My previous article showed how containers communicate within a pod through the same network namespace. This article looks at how pods communicate with each other when those pods exist on different Kubernetes nodes.
Kubernetes defines a network model called the container network interface (CNI), but the actual implementation relies on network plugins. The network plugin is responsible for allocating internet protocol (IP) addresses to pods and enabling pods to communicate with each other within the Kubernetes cluster. There are a variety of network plugins for Kubernetes, but this article will use Flannel. Flannel is very simple and uses a Virtual Extensible LAN (VXLAN) overlay by default.
You often hear about overlay networks in the context of Kubernetes networking. While this may sound complicated, an overlay network simply involves another layer of encapsulation for network traffic. For example, the Flannel network plugin takes traffic from a pod and encapsulates it inside the VXLAN protocol. This article takes a deep dive into how this encapsulation works and how the traffic appears on the wire.
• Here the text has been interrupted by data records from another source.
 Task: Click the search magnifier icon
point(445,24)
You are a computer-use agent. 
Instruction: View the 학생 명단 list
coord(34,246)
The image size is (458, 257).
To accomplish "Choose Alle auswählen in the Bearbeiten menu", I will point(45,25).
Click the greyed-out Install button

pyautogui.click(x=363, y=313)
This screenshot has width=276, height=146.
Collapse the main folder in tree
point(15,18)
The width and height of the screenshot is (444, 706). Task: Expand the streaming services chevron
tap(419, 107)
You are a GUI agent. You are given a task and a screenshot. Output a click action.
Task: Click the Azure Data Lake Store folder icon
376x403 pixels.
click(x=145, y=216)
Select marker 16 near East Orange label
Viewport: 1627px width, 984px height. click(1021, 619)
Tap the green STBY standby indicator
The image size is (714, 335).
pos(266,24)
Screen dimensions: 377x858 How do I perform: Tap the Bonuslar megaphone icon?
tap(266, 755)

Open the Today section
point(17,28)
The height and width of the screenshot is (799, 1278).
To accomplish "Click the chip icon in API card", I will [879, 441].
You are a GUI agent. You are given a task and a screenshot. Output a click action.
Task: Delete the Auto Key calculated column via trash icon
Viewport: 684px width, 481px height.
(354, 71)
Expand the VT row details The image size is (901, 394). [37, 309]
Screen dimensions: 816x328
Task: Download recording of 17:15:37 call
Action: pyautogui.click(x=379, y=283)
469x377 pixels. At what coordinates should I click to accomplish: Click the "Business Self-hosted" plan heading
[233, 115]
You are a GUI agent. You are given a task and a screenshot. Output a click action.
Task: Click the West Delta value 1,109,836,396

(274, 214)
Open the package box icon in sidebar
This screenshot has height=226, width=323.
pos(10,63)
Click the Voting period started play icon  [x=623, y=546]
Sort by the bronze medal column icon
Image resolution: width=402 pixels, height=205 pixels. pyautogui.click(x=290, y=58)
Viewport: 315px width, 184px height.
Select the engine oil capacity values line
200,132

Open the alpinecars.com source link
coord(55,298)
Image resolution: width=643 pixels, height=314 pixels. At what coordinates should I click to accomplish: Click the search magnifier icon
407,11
[ Learn how to manage your Linux environment for success. ]
The environment for this article uses a two-node minikube cluster with the Flannel network plugin. You can start the necessary minikube environment using:
$ minikube start --nodes 2 --network-plugin=cni --cni=flannel 😄 minikube v1.25.2 on Ubuntu 20.04 ✨ Automatically selected the kvm2 driver. Other choices: virtualbox, ssh ❗ With --network-plugin=cni, you will need to provide your own CNI. See --cni flag as a user-friendly alternative 👍 Starting control plane node minikube in cluster minikube 🔥 Creating kvm2 VM (CPUs=2, Memory=2200MB, Disk=20000MB) ... 🐳 Preparing Kubernetes v1.23.3 on Docker 20.10.12 ... ▪ kubelet.housekeeping-interval=5m ▪ Generating certificates and keys ... ▪ Booting up control plane ... ▪ Configuring RBAC rules ... 🔗 Configuring Flannel (Container Networking Interface) ... 🔎 Verifying Kubernetes components... ▪ Using image gcr.io/k8s-minikube/storage-provisioner:v5 🌟 Enabled addons: storage-provisioner, default-storageclass 👍 Starting worker node minikube-m02 in cluster minikube 🔥 Creating kvm2 VM (CPUs=2, Memory=2200MB, Disk=20000MB) ... 🌐 Found network options: ▪ NO_PROXY=192.168.50.43 🐳 Preparing Kubernetes v1.23.3 on Docker 20.10.12 ... ▪ env NO_PROXY=192.168.50.43 🔎 Verifying Kubernetes components... 🏄 Done! kubectl is now configured to use "minikube" cluster and "default" namespace by default # Verify that nodes are up and ready $ kubectl get nodes NAME STATUS ROLES AGE VERSION minikube Ready control-plane,master 65s v1.23.3 minikube-m02 Ready <none> 34s v1.23.3
The diagram below shows the basic topology for this environment. I will describe each component of this topology in more detail throughout the article.
Below are the Kubernetes manifests that define the
fedora-2 pods. A
nodeSelector is used to ensure that each pod runs on a separate host for this experiment.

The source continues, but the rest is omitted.